| EXCERPTED RECORDS |
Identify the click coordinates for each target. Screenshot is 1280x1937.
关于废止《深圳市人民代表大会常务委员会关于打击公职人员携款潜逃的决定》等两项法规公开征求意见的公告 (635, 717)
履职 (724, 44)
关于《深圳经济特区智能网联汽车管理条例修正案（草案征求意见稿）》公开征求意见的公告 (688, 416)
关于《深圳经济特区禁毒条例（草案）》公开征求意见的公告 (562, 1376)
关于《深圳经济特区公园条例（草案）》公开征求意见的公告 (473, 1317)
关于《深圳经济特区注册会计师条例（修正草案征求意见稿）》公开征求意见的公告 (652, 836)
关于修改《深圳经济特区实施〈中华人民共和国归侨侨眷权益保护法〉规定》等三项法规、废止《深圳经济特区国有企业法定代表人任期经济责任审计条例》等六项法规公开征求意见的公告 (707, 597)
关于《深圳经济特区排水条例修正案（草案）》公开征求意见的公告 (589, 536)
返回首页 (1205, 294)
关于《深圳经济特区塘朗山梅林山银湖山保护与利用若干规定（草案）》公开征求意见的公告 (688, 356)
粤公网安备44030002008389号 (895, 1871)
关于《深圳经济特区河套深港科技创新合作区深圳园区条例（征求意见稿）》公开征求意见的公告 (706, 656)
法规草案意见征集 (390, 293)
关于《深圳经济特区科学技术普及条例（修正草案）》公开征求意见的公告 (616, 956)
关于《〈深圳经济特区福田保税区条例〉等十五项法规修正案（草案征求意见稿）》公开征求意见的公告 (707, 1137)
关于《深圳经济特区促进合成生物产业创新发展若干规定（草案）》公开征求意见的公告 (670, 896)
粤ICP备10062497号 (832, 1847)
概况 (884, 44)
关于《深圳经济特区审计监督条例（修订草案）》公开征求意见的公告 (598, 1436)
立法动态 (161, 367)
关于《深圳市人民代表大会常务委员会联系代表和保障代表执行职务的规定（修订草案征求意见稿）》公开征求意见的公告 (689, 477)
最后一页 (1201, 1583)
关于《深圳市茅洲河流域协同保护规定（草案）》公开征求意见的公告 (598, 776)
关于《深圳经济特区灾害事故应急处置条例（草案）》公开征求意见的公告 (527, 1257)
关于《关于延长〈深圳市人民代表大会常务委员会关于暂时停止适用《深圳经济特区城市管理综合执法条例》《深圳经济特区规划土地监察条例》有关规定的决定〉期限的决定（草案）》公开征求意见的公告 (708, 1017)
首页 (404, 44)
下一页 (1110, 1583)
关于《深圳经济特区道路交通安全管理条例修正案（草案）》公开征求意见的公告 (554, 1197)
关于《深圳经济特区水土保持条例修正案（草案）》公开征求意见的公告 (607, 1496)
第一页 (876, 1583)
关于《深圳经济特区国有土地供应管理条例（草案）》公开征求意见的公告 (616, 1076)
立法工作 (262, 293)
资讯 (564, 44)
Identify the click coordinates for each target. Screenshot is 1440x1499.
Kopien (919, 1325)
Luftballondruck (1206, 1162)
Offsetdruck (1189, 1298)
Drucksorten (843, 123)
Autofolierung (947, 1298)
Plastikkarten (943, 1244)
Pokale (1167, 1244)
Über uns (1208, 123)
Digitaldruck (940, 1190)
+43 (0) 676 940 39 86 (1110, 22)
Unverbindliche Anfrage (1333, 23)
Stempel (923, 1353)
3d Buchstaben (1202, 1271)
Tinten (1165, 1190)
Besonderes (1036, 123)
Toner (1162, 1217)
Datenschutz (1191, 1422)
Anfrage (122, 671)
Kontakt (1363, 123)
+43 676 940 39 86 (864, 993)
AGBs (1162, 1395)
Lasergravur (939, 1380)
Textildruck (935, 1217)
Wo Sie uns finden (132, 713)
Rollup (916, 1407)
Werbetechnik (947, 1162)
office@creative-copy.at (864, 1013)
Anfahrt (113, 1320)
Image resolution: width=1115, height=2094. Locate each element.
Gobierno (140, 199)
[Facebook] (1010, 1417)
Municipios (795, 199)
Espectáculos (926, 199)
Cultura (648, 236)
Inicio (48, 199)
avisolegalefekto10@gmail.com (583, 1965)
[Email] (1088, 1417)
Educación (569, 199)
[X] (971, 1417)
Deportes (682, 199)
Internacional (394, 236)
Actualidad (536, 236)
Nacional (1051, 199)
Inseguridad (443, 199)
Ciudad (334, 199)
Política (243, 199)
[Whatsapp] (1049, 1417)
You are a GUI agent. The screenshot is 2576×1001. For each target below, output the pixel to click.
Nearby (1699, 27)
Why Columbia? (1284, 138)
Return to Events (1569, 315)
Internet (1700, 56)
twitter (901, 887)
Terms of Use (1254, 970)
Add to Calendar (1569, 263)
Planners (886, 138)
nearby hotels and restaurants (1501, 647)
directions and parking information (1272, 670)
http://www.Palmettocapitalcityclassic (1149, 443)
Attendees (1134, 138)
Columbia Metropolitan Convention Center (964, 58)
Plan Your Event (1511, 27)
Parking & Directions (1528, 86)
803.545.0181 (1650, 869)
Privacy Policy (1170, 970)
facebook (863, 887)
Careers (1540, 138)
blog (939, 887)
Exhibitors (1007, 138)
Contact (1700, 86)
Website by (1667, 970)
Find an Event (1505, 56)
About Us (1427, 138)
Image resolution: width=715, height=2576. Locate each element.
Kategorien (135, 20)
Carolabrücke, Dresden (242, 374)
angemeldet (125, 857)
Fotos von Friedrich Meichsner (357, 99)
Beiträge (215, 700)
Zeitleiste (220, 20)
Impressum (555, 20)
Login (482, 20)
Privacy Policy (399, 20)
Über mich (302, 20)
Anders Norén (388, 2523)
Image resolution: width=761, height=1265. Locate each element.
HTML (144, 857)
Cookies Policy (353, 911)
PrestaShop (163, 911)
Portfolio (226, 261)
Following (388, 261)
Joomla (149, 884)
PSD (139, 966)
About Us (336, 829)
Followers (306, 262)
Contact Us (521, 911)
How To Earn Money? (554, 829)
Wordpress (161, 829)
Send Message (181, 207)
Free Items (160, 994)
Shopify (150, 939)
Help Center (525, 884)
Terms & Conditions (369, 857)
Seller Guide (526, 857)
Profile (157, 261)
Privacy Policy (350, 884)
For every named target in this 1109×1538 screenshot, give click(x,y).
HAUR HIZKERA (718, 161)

| WORK INSTRUCTIONS |
Reproduce the material above word for word, from its first line to its last.

| RESULT FOR THIS TASK |
Identify the click coordinates for each target. Screenshot is 1280x1937.
关于废止《深圳市人民代表大会常务委员会关于打击公职人员携款潜逃的决定》等两项法规公开征求意见的公告 (635, 717)
履职 (724, 44)
关于《深圳经济特区智能网联汽车管理条例修正案（草案征求意见稿）》公开征求意见的公告 (688, 416)
关于《深圳经济特区禁毒条例（草案）》公开征求意见的公告 (562, 1376)
关于《深圳经济特区公园条例（草案）》公开征求意见的公告 (473, 1317)
关于《深圳经济特区注册会计师条例（修正草案征求意见稿）》公开征求意见的公告 (652, 836)
关于修改《深圳经济特区实施〈中华人民共和国归侨侨眷权益保护法〉规定》等三项法规、废止《深圳经济特区国有企业法定代表人任期经济责任审计条例》等六项法规公开征求意见的公告 (707, 597)
关于《深圳经济特区排水条例修正案（草案）》公开征求意见的公告 (589, 536)
返回首页 (1205, 294)
关于《深圳经济特区塘朗山梅林山银湖山保护与利用若干规定（草案）》公开征求意见的公告 (688, 356)
粤公网安备44030002008389号 (895, 1871)
关于《深圳经济特区河套深港科技创新合作区深圳园区条例（征求意见稿）》公开征求意见的公告 (706, 656)
法规草案意见征集 (390, 293)
关于《深圳经济特区科学技术普及条例（修正草案）》公开征求意见的公告 (616, 956)
关于《〈深圳经济特区福田保税区条例〉等十五项法规修正案（草案征求意见稿）》公开征求意见的公告 (707, 1137)
关于《深圳经济特区促进合成生物产业创新发展若干规定（草案）》公开征求意见的公告 (670, 896)
粤ICP备10062497号 (832, 1847)
概况 (884, 44)
关于《深圳经济特区审计监督条例（修订草案）》公开征求意见的公告 (598, 1436)
立法动态 (161, 367)
关于《深圳市人民代表大会常务委员会联系代表和保障代表执行职务的规定（修订草案征求意见稿）》公开征求意见的公告 (689, 477)
最后一页 (1201, 1583)
关于《深圳市茅洲河流域协同保护规定（草案）》公开征求意见的公告 (598, 776)
关于《深圳经济特区灾害事故应急处置条例（草案）》公开征求意见的公告 (527, 1257)
关于《关于延长〈深圳市人民代表大会常务委员会关于暂时停止适用《深圳经济特区城市管理综合执法条例》《深圳经济特区规划土地监察条例》有关规定的决定〉期限的决定（草案）》公开征求意见的公告 (708, 1017)
首页 (404, 44)
下一页 (1110, 1583)
关于《深圳经济特区道路交通安全管理条例修正案（草案）》公开征求意见的公告 (554, 1197)
关于《深圳经济特区水土保持条例修正案（草案）》公开征求意见的公告 (607, 1496)
第一页 (876, 1583)
关于《深圳经济特区国有土地供应管理条例（草案）》公开征求意见的公告 (616, 1076)
立法工作 (262, 293)
资讯 (564, 44)
Identify the click coordinates for each target. Screenshot is 1440x1499.
Kopien (919, 1325)
Luftballondruck (1206, 1162)
Offsetdruck (1189, 1298)
Drucksorten (843, 123)
Autofolierung (947, 1298)
Plastikkarten (943, 1244)
Pokale (1167, 1244)
Über uns (1208, 123)
Digitaldruck (940, 1190)
+43 (0) 676 940 39 86 (1110, 22)
Unverbindliche Anfrage (1333, 23)
Stempel (923, 1353)
3d Buchstaben (1202, 1271)
Tinten (1165, 1190)
Besonderes (1036, 123)
Toner (1162, 1217)
Datenschutz (1191, 1422)
Anfrage (122, 671)
Kontakt (1363, 123)
+43 676 940 39 86 (864, 993)
AGBs (1162, 1395)
Lasergravur (939, 1380)
Textildruck (935, 1217)
Wo Sie uns finden (132, 713)
Rollup (916, 1407)
Werbetechnik (947, 1162)
office@creative-copy.at (864, 1013)
Anfahrt (113, 1320)
Image resolution: width=1115, height=2094. Locate each element.
Gobierno (140, 199)
[Facebook] (1010, 1417)
Municipios (795, 199)
Espectáculos (926, 199)
Cultura (648, 236)
Inicio (48, 199)
avisolegalefekto10@gmail.com (583, 1965)
[Email] (1088, 1417)
Educación (569, 199)
[X] (971, 1417)
Deportes (682, 199)
Internacional (394, 236)
Actualidad (536, 236)
Nacional (1051, 199)
Inseguridad (443, 199)
Ciudad (334, 199)
Política (243, 199)
[Whatsapp] (1049, 1417)
You are a GUI agent. The screenshot is 2576×1001. For each target below, output the pixel to click.
Nearby (1699, 27)
Why Columbia? (1284, 138)
Return to Events (1569, 315)
Internet (1700, 56)
twitter (901, 887)
Terms of Use (1254, 970)
Add to Calendar (1569, 263)
Planners (886, 138)
nearby hotels and restaurants (1501, 647)
directions and parking information (1272, 670)
http://www.Palmettocapitalcityclassic (1149, 443)
Attendees (1134, 138)
Columbia Metropolitan Convention Center (964, 58)
Plan Your Event (1511, 27)
Parking & Directions (1528, 86)
803.545.0181 (1650, 869)
Privacy Policy (1170, 970)
facebook (863, 887)
Careers (1540, 138)
blog (939, 887)
Exhibitors (1007, 138)
Contact (1700, 86)
Website by (1667, 970)
Find an Event (1505, 56)
About Us (1427, 138)
Image resolution: width=715, height=2576. Locate each element.
Kategorien (135, 20)
Carolabrücke, Dresden (242, 374)
angemeldet (125, 857)
Fotos von Friedrich Meichsner (357, 99)
Beiträge (215, 700)
Zeitleiste (220, 20)
Impressum (555, 20)
Login (482, 20)
Privacy Policy (399, 20)
Über mich (302, 20)
Anders Norén (388, 2523)
Image resolution: width=761, height=1265. Locate each element.
HTML (144, 857)
Cookies Policy (353, 911)
PrestaShop (163, 911)
Portfolio (226, 261)
Following (388, 261)
Joomla (149, 884)
PSD (139, 966)
About Us (336, 829)
Followers (306, 262)
Contact Us (521, 911)
How To Earn Money? (554, 829)
Wordpress (161, 829)
Send Message (181, 207)
Free Items (160, 994)
Shopify (150, 939)
Help Center (525, 884)
Terms & Conditions (369, 857)
Seller Guide (526, 857)
Profile (157, 261)
Privacy Policy (350, 884)
For every named target in this 1109×1538 screenshot, give click(x,y).
HAUR HIZKERA (718, 161)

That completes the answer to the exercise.